尿液樣品經RRLC-QTOF/MS分別在正離子模式和負離子模式下進行檢測分析。隨機選取一個動脈粥樣硬化患者和健康者的尿液經過LC-MS分析得到總離子流圖（Total ion current， TIC）如圖1所示。從總離子流圖中直觀觀察，可以發現在正負離子模式下，有一些峰在二者之間存在著明顯差異，這些觀測結果是否具有統計學意義還需要進行進一步的分析驗證。

圖1 動脈粥樣硬化患者和健康者的LC-MS總離子流

Fig.1 LC-MS total ion current chromatograms of urine samples deriving from atherosclerosis （AS） patients and healthy persons

正離子模式下：A 健康者尿樣，B 動脈硬化患者尿樣；負離子模式下：C 健康者尿樣；D 動脈硬化患者尿樣。

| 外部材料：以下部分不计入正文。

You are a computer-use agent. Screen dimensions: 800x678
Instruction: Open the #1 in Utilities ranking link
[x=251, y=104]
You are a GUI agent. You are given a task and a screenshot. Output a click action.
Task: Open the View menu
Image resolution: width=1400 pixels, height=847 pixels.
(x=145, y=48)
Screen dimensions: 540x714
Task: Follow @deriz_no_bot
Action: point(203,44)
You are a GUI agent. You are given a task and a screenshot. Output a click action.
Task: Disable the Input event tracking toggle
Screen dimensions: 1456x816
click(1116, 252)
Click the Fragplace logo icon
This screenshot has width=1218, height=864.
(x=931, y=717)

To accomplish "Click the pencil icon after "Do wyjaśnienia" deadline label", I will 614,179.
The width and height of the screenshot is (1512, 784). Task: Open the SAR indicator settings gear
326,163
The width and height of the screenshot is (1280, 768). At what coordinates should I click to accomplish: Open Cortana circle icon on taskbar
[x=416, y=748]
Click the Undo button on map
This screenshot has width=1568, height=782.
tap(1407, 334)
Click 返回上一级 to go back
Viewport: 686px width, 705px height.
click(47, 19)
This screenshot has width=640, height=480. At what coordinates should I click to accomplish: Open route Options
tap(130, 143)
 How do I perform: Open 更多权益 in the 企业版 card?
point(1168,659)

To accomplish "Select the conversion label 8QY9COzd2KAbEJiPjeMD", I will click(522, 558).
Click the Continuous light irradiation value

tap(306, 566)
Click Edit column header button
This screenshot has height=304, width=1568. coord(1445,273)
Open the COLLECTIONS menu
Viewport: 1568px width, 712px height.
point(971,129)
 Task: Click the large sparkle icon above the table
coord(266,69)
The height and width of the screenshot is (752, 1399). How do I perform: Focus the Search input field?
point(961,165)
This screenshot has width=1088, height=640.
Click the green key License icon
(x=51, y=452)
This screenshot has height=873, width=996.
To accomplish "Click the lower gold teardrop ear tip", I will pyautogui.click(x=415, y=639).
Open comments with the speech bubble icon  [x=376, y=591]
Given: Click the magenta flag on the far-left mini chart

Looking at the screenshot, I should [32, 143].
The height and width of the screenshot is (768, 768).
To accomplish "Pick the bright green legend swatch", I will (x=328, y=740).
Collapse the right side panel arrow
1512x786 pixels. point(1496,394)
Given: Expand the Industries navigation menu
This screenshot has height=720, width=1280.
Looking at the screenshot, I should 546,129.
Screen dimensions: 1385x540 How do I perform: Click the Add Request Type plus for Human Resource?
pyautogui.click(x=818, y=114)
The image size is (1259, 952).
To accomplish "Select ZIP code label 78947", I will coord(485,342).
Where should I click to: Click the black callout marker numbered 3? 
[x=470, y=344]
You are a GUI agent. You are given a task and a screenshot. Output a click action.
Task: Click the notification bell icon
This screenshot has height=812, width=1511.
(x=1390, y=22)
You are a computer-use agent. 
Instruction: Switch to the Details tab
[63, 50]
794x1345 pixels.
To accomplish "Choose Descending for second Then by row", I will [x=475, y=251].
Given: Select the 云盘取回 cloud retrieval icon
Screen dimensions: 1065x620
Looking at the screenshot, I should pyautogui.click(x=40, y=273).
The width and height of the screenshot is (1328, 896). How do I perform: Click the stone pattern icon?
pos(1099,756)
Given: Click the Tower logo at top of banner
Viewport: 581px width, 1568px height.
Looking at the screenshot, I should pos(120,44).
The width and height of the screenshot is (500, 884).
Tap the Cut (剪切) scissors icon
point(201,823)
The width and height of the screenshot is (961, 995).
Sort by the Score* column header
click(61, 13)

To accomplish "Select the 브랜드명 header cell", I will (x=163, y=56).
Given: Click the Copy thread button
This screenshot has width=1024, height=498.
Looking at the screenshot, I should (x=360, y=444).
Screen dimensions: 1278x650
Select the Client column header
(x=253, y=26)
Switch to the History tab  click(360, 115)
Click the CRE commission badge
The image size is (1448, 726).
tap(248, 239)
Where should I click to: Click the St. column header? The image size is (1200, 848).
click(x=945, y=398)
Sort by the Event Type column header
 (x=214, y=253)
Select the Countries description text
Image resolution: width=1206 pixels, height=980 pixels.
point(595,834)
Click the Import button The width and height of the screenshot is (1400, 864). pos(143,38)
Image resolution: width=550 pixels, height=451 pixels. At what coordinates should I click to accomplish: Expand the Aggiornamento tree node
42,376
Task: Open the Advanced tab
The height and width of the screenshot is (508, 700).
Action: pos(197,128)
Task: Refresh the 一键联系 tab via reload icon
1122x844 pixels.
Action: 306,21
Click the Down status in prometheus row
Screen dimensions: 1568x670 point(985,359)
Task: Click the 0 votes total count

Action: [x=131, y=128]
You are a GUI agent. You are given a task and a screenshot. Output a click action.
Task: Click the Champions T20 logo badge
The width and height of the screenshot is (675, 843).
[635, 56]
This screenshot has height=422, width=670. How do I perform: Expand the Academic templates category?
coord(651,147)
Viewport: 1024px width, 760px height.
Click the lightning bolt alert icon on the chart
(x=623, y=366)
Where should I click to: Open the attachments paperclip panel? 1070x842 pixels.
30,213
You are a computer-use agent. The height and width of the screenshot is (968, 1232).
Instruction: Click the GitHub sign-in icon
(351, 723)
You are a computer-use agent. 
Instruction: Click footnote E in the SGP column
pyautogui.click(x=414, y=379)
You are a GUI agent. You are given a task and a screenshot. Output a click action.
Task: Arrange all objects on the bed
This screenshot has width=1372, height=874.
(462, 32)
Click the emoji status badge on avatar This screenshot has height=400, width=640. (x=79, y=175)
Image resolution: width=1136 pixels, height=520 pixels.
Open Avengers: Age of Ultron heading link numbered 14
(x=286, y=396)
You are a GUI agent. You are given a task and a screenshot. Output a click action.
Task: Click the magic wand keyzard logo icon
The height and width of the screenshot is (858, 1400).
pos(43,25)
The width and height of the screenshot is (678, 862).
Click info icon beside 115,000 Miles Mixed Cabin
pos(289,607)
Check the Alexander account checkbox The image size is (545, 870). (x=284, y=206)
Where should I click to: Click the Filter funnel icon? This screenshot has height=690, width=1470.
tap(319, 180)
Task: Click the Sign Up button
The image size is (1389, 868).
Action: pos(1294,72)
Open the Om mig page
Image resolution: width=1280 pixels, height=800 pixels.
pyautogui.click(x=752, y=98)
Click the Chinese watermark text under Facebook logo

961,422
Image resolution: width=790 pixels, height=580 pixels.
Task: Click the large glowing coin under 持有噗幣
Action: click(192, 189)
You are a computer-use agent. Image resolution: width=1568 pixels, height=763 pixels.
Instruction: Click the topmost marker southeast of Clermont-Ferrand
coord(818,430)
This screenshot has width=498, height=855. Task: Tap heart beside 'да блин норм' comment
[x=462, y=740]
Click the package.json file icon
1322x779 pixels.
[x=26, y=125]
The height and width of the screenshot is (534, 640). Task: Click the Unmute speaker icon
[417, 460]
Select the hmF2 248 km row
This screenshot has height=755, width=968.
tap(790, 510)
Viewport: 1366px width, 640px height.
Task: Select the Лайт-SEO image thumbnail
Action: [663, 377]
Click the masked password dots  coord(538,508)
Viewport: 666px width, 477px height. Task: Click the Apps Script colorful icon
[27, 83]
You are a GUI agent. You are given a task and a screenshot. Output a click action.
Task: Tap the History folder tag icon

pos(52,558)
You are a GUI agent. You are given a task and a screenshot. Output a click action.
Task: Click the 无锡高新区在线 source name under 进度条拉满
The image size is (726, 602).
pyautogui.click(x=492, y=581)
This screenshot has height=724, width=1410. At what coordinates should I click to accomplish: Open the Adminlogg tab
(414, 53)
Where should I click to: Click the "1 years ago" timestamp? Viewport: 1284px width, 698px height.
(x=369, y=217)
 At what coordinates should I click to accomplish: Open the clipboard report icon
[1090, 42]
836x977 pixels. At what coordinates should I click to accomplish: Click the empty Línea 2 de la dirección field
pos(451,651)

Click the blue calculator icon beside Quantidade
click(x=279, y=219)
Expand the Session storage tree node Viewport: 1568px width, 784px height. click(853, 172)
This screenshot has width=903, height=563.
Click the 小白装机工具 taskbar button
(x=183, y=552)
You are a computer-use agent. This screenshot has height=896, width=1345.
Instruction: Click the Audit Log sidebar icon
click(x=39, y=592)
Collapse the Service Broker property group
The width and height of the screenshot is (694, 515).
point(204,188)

ESI+： healthy person （A）， AS patient （B）； ESI-： healthy person （C）， AS patient （D）.

3.2 數據分析結果

3.2.1 主成分分析（PCA） 采用主成分分析考察動脈粥樣硬化患者和健康者尿樣代謝物變化。如圖2所示，正離子模式和負離子模式下的PCA得分圖能夠很好地區分二者。圖中每個點代表一個樣本，每個樣本的位置由其自身的代謝決定，處于相同生理病理狀態的樣本通常具有相似的代謝物組成，因此在得分圖上也處于相似的位置，彼此之間距離越遠，表示其生理病理狀態相差越大。在正離子模式下，前2個主成分可以解釋86%的變量，前3個主成分可以解釋95% 的變量；在負離子模式下，前2個主成分可以解釋84%的變量，前3個主成分可以解釋94%的變量。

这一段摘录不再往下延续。